Sebagian remaja dan bahkan orang dewasa tetap berada pada tingkat I perkembangan moral teori Kohlberg. Seperti anak kecil, mereka mencari cara untuk menghindari hukuman atau memuaskan kebutuhan mereka sendiri. Kebanyakan remaja dan orang dewasa tampaknya berada di tingkat II. Mereka mematuhi aturan sosial,mendukung status quo, dan “melakukan hal yang benar” untuk menyenangkan orang lain atau untuk mematuhi peraturan. Tahap 4 penalaran kurang umum namun meningkat dari remaja awal sampai dewasa muda.

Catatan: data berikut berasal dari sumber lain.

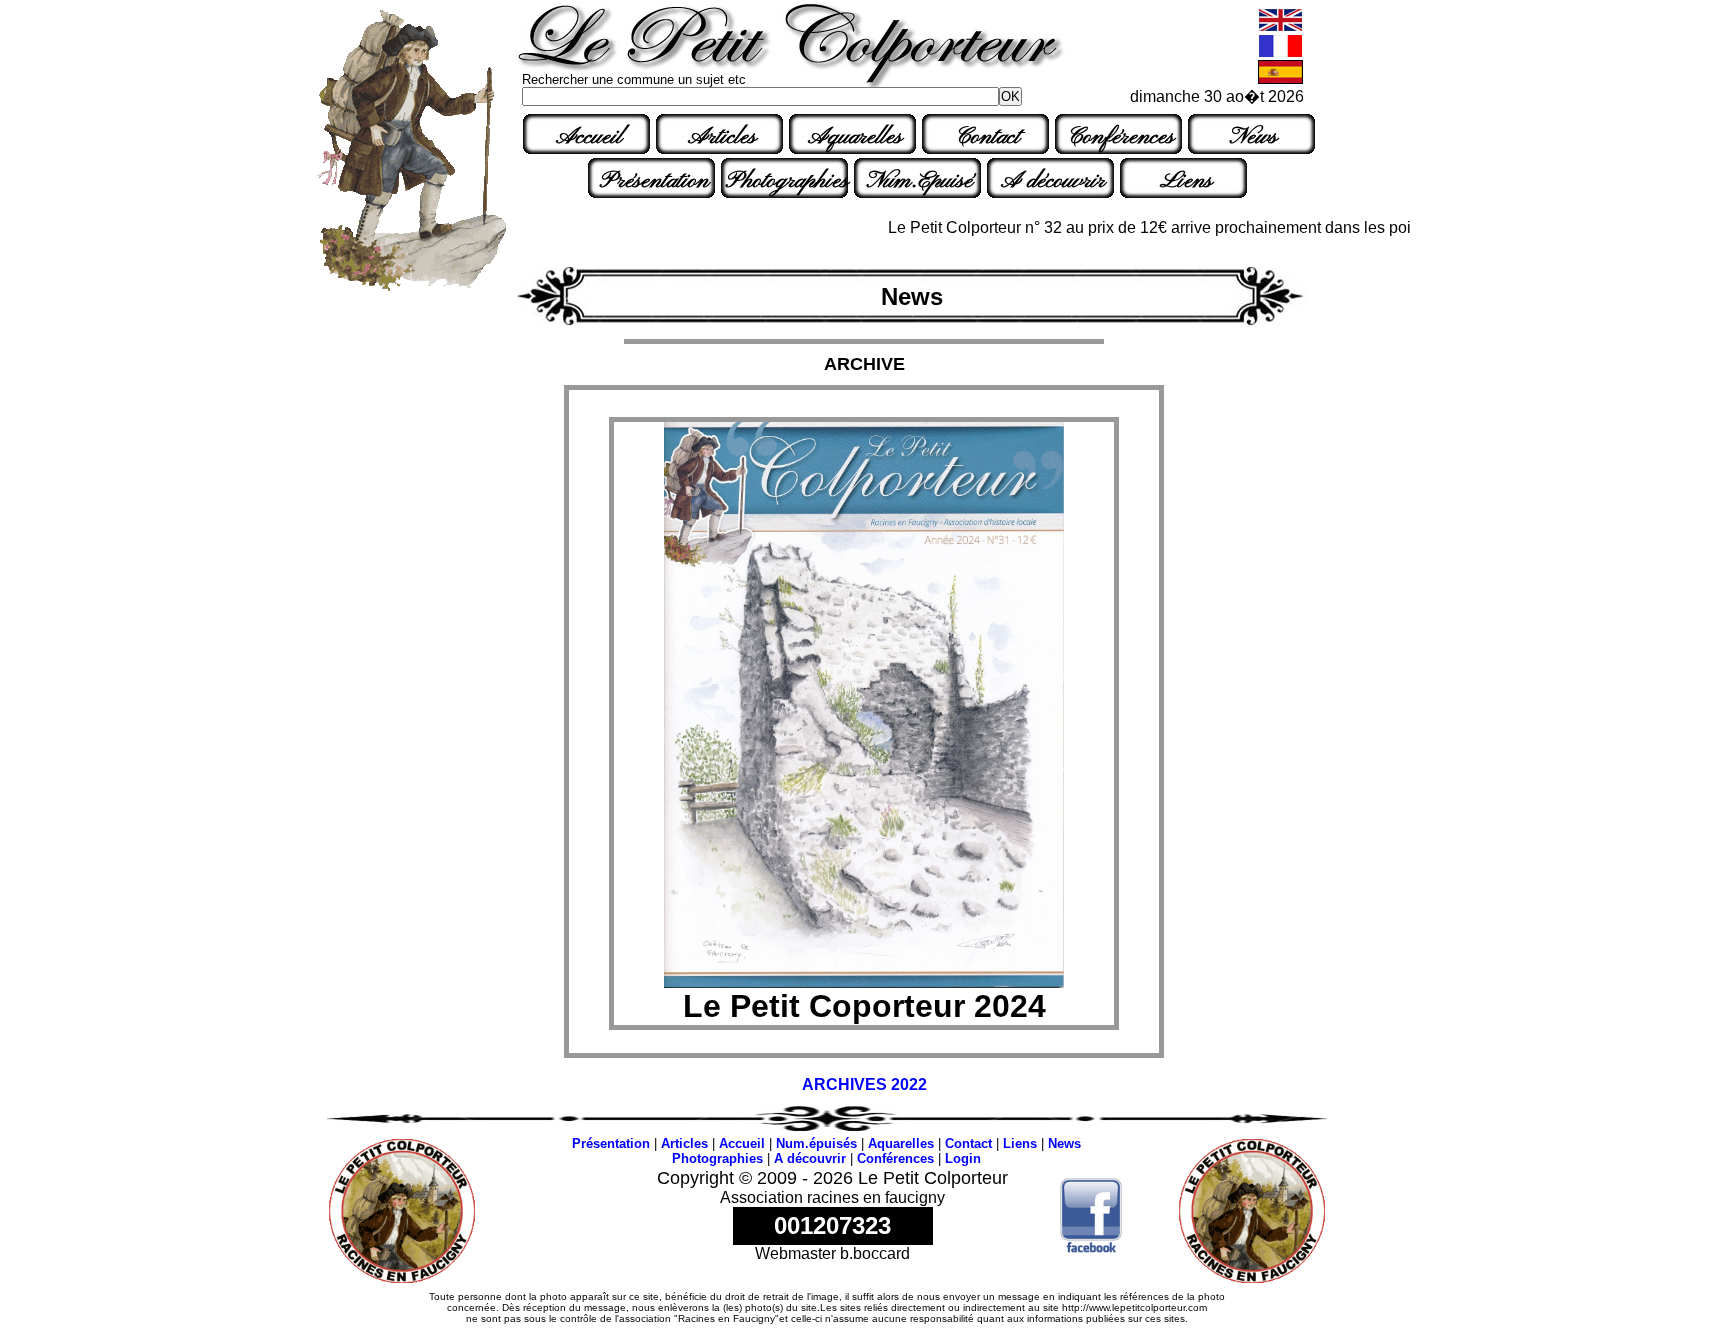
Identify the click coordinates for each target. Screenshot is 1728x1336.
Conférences (1121, 137)
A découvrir (1053, 181)
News (1253, 137)
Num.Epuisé (920, 181)
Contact (988, 137)
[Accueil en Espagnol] (1280, 79)
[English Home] (1280, 27)
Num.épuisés (816, 1143)
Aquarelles (855, 137)
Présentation (654, 181)
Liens (1186, 181)
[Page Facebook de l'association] (1091, 1247)
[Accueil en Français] (1280, 53)
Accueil (589, 137)
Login (963, 1158)
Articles (722, 137)
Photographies (787, 181)
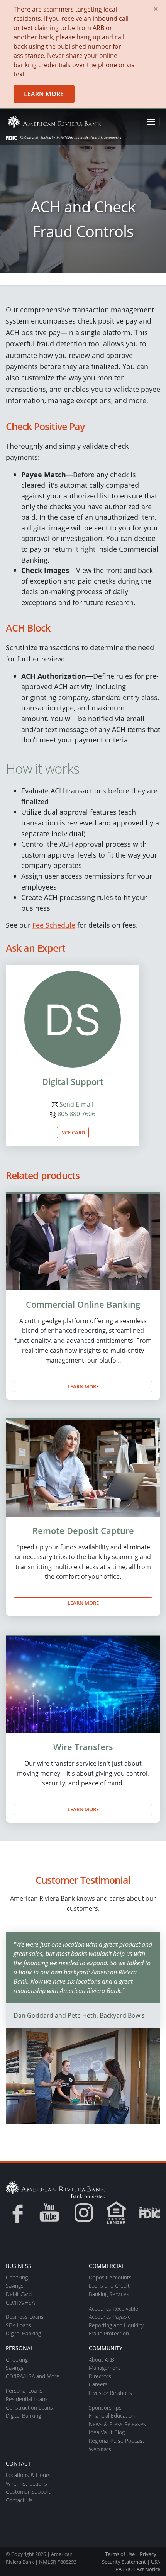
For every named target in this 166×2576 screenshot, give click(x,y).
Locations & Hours (28, 2475)
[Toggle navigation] (151, 122)
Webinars (100, 2449)
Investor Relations (110, 2392)
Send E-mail (75, 1104)
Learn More (83, 1386)
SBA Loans (18, 2325)
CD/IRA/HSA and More (32, 2376)
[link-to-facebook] (15, 2212)
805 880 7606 (75, 1114)
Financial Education (112, 2415)
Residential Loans (27, 2399)
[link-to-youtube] (49, 2212)
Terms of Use (120, 2554)
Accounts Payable (110, 2316)
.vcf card (72, 1132)
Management (104, 2367)
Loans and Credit (109, 2285)
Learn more (44, 94)
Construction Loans (29, 2407)
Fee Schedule (53, 925)
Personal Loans (24, 2390)
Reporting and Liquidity (116, 2325)
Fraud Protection (109, 2333)
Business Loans (25, 2316)
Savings (15, 2285)
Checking (17, 2277)
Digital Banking (23, 2333)
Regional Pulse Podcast (116, 2440)
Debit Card (19, 2294)
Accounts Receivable (113, 2308)
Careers (98, 2384)
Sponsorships (105, 2407)
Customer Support (28, 2491)
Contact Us (19, 2500)
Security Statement (124, 2561)
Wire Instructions (26, 2483)
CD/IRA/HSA (20, 2302)
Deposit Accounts (110, 2277)
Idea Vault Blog (107, 2432)
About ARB (101, 2359)
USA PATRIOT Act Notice (137, 2565)
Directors (100, 2376)
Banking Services (109, 2294)
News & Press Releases (117, 2424)
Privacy (148, 2554)
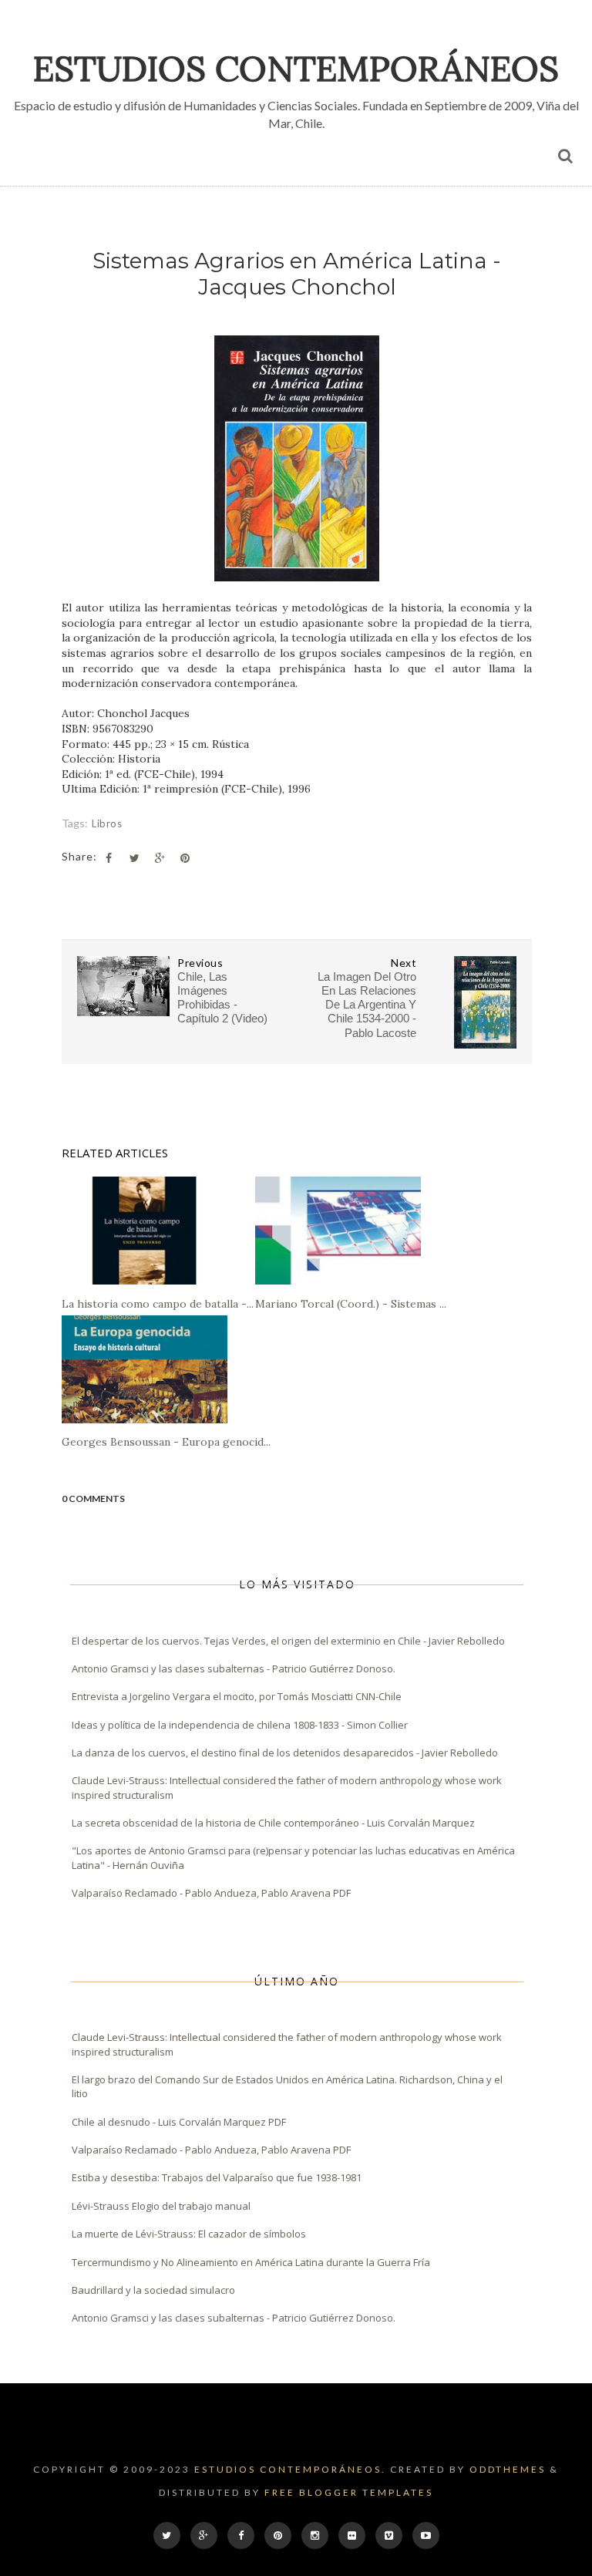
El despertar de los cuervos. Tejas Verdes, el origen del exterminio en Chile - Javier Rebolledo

Sebelum orang dapat mengembangkan moralitas dengan prinsip penuh (tingkat III,) Kohlberg berkata, mereka harus mengenali relativitas dari standar moral. Faktanya pada satu titik, Kohlberg mempertanyakan validitas dari tahapan 6, moralitas yang berdasarkan prinsip etnik universal, karena hanya sedikit sekali orang yang dapat mencapainya. Kemudian ia mengajukan tahapan “kosmik” ketujuh, dimana orang mempertimbangkan efek dari perilaku mereka tidak hanya terhadap orang lain tetapi bagi jagat raya secara keseluruhan.
Evaluating Kohlberg’s Theory
Kohlberg, didasari Piaget, mengesahkan suatu perubahan besar dalam penemuan mereka dalam cara kita melihat perkembangan moral. Dari pada melihat moralitas hanya sebagai pencapaian kontrol terhadap dorongan yang terus meningkat, para pengamat sekarang  melihat bagaimana cara anak membuat penilaian moral berdasarkan peningkatan pemahaman mereka terhadap dunia sosial.
Penelitian awal telah mendukung teori Kohlberg. Anak lelaki Amerika yang diamati Kohlberg dan koleganya diikuti perkembangan kedewasaannya melalui urutan-urutan tahap perkembangan Kohlberg. Namun penelitian baru-baru ini menunjukkan keraguan terhadap  penggambaran dari beberapa tahap Kohlberg, karena beberapa anak dapat berpendapat secara fleksibel mengenai beberapa isu mulai dari umur 6 tahun.
Salah satu alasan mengapa orang-orang mencapai tingkatan-tingkatan moral sangat bervariasi adalah bahwa orang yang sudah mencapai tingkat perkembangan perkembangan kognitif yang tinggi tidak selalu mencapai perkembangan moral yang sama tinggi. Mereka juga berpendapat bahwa tahap 5 dan 6 tidak adil jika dikatakan tahap perkembangan moral yang paling tinggi karena membatasi kedewasaan terhadap sekelompok orang yang diberikan refleksi filosofis.
Lebih jauh lagi, tidak ada hubungan yang sudah jelas antara penalaran moral dan  moral tingkah laku. 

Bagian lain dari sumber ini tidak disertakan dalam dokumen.